Activity = Copy out all lines from the entries below in which "computer" occurs.

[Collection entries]
- - - - -
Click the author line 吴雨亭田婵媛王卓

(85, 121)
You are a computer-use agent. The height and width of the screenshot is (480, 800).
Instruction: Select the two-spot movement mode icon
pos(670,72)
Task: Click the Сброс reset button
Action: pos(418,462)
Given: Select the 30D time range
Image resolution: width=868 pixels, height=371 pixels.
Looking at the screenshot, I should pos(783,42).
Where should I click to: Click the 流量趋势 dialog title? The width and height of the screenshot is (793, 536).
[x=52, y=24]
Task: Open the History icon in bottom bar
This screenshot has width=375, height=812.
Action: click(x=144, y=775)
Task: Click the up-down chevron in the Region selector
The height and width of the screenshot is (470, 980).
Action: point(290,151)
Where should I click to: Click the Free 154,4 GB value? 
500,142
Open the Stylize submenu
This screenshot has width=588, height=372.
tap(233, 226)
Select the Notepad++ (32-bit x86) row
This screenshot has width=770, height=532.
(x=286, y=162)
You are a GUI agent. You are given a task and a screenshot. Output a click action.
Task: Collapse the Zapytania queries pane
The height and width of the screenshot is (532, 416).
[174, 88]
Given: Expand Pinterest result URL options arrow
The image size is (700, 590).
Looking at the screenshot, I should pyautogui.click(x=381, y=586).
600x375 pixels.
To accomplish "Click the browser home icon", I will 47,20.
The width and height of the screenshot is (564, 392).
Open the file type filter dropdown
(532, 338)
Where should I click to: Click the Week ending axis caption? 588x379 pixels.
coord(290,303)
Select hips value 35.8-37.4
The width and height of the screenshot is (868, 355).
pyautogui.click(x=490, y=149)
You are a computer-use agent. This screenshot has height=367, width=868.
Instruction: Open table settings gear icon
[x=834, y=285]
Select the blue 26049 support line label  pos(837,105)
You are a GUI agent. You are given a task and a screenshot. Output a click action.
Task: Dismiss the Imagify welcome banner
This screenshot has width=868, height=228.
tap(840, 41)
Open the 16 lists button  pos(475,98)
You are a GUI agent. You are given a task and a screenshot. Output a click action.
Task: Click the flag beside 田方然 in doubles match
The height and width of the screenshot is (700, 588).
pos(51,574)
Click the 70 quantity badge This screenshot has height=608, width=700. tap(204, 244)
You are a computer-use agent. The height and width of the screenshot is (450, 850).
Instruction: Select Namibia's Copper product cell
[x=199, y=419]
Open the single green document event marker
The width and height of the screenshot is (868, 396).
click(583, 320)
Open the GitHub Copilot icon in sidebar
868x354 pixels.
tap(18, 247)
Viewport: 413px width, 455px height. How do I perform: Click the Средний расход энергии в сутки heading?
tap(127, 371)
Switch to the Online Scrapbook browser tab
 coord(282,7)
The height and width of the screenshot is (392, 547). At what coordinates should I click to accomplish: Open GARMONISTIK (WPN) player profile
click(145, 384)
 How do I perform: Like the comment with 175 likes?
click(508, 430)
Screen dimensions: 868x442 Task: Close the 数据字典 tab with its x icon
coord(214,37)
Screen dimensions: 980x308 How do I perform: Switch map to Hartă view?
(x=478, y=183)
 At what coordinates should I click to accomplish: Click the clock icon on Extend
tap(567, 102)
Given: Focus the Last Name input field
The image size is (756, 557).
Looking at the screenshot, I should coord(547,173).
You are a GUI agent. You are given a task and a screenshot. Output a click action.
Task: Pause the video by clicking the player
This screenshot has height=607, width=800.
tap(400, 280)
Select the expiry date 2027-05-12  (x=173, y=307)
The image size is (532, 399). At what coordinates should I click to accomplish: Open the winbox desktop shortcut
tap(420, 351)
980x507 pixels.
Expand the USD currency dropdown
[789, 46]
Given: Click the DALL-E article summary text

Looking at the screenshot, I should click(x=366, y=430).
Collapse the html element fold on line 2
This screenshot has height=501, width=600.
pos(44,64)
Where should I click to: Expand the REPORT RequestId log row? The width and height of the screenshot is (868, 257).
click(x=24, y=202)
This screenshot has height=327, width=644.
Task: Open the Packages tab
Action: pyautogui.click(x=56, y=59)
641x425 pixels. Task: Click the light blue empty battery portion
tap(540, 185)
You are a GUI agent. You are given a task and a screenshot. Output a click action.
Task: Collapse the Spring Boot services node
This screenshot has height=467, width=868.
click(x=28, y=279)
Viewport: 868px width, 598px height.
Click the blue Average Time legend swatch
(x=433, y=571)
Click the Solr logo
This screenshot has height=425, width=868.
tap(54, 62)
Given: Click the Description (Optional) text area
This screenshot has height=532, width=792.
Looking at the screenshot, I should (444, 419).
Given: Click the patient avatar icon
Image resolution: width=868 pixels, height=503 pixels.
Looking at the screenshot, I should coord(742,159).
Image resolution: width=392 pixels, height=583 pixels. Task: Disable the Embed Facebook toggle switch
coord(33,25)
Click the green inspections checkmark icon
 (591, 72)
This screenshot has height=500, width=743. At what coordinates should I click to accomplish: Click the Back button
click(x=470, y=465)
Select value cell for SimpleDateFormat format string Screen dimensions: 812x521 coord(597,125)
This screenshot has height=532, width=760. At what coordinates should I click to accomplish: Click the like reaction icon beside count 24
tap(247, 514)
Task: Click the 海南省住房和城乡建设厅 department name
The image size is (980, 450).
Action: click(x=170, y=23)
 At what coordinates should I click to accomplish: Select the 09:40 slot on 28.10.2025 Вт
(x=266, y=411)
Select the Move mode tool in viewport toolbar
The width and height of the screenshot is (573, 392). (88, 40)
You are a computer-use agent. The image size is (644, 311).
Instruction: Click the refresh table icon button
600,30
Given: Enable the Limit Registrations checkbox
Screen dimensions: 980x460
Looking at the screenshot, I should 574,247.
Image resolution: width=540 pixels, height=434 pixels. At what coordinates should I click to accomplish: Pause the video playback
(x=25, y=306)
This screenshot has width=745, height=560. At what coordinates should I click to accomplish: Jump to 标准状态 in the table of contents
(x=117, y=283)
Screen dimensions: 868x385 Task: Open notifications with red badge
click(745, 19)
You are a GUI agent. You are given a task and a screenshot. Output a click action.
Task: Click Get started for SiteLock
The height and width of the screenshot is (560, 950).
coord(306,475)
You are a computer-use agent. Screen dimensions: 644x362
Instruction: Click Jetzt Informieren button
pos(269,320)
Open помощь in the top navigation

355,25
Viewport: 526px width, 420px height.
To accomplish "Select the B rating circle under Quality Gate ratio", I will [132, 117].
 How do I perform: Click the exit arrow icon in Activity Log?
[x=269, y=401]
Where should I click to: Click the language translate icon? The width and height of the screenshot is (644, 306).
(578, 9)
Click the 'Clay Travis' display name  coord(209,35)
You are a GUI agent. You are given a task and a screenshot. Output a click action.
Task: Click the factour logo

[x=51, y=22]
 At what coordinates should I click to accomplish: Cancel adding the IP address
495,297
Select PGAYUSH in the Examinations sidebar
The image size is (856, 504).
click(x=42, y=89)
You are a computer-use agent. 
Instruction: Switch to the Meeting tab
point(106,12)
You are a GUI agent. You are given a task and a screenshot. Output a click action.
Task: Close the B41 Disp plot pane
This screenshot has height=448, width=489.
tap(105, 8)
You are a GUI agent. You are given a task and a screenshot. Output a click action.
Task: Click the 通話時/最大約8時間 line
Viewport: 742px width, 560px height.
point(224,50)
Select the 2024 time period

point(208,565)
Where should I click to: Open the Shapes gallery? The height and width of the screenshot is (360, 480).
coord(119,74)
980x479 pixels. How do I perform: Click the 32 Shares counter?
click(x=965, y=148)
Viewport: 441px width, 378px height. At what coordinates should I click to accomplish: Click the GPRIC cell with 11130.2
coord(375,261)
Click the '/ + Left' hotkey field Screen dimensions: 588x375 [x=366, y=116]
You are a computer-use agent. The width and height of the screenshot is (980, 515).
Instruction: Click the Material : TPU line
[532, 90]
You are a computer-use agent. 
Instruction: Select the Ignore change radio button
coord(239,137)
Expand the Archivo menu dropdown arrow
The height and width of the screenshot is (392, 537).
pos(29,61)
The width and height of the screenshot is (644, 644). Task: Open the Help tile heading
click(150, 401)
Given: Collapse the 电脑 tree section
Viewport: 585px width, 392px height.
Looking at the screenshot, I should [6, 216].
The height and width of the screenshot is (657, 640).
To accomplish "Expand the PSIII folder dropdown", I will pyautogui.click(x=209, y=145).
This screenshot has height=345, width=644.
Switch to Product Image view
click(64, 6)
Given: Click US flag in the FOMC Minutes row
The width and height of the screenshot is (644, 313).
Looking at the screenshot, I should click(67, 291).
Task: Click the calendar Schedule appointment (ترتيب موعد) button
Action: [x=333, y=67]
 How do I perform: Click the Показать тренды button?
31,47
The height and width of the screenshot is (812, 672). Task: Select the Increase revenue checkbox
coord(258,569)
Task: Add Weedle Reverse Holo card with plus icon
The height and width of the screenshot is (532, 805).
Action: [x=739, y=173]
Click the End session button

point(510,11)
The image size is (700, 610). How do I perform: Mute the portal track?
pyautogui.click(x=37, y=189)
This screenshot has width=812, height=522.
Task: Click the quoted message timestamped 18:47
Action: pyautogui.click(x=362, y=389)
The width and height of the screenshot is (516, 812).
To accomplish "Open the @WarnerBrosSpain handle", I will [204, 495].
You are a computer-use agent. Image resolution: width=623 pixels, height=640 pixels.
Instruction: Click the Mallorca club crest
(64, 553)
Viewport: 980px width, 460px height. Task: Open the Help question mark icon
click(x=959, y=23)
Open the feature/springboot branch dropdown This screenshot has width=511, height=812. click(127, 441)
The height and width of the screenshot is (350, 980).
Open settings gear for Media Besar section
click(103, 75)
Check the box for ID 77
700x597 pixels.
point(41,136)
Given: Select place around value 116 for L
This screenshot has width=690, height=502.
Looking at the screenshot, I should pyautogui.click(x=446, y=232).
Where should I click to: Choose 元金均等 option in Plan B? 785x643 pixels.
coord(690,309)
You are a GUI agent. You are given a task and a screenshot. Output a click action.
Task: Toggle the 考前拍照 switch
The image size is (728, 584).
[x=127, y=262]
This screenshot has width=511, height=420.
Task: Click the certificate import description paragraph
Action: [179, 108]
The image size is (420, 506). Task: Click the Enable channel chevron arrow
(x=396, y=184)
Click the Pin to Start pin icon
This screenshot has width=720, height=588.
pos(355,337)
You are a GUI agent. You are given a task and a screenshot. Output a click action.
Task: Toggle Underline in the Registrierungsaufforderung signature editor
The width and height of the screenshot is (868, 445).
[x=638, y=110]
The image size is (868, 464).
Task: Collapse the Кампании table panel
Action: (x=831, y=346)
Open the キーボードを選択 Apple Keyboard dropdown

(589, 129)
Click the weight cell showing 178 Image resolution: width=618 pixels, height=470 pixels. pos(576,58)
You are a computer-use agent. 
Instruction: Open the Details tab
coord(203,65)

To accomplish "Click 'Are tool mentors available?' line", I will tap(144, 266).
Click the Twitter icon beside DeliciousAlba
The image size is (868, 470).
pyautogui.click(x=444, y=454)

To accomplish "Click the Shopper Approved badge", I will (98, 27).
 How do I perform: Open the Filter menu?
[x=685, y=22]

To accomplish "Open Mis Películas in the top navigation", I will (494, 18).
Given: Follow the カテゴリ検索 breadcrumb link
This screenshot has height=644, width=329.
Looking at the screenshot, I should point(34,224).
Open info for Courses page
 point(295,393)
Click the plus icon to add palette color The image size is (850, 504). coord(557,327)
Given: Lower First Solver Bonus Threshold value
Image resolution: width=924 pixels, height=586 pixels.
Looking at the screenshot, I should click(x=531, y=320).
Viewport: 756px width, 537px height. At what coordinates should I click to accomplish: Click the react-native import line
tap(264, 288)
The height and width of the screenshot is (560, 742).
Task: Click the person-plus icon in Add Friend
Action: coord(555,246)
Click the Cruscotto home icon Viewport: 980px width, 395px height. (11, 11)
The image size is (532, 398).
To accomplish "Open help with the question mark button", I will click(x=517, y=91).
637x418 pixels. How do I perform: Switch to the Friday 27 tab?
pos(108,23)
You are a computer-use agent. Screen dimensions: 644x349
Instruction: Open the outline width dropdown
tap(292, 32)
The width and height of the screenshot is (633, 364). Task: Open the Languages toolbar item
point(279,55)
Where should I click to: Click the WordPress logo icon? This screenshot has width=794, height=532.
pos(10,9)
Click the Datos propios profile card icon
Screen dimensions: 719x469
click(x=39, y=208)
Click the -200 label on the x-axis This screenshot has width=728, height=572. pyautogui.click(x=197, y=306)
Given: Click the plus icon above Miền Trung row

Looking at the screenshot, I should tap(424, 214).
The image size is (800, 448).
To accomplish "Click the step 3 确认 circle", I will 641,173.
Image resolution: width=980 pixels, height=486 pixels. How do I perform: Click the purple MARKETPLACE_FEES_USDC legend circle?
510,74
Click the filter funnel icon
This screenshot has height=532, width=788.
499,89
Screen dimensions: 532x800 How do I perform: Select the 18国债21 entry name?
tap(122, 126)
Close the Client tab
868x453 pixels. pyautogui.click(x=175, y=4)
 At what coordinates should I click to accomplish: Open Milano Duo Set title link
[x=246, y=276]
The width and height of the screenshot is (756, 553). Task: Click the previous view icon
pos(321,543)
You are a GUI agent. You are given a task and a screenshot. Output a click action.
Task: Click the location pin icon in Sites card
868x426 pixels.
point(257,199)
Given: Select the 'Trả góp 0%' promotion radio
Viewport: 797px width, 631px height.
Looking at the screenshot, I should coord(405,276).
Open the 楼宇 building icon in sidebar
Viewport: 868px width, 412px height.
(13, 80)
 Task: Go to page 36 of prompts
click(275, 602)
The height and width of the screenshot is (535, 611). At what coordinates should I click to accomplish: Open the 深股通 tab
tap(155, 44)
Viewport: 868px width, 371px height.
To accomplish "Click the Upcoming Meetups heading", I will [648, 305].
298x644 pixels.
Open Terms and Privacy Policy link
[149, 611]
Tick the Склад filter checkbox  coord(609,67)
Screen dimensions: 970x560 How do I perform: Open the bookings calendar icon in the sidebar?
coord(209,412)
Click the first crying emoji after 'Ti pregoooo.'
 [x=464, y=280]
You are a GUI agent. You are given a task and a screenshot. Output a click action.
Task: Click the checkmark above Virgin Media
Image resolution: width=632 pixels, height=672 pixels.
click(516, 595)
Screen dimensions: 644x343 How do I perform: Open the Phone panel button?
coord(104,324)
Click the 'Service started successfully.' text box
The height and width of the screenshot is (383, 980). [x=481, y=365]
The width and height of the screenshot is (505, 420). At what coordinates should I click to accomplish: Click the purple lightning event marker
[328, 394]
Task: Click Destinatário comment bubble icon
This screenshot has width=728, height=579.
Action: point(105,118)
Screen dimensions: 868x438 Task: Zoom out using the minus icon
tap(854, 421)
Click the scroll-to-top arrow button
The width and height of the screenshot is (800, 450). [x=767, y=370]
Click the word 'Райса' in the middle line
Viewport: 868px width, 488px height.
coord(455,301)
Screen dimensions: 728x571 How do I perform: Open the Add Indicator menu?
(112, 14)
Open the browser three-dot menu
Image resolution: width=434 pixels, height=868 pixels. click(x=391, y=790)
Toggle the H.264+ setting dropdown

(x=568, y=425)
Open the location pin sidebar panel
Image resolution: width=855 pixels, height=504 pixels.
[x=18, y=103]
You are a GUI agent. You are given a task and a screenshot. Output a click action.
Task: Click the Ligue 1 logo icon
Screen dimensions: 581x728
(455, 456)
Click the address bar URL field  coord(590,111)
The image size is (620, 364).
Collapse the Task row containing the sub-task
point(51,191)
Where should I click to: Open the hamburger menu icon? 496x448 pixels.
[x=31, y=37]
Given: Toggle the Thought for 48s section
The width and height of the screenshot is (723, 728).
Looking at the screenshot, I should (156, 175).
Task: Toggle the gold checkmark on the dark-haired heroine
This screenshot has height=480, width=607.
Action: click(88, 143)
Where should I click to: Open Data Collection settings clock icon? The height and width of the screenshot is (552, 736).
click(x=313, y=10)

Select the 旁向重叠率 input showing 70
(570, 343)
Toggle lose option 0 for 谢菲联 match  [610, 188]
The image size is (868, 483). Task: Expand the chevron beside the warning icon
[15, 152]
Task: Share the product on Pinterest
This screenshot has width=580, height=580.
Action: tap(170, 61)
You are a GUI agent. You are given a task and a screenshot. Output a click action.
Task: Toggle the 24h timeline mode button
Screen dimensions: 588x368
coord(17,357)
- - - - -
Answer section =
You are a computer-use agent. The height and width of the screenshot is (480, 800).
You are a computer-use agent. This screenshot has height=367, width=868.
You are a computer-use agent. The height and width of the screenshot is (450, 850).
You are a computer-use agent. The image size is (644, 311).
You are a computer-use agent. Screen dimensions: 644x362
You are a computer-use agent. 
You are a computer-use agent. The width and height of the screenshot is (980, 515).
You are a computer-use agent. 
You are a computer-use agent. Image resolution: width=623 pixels, height=640 pixels.
You are a computer-use agent. 
You are a computer-use agent. Screen dimensions: 644x349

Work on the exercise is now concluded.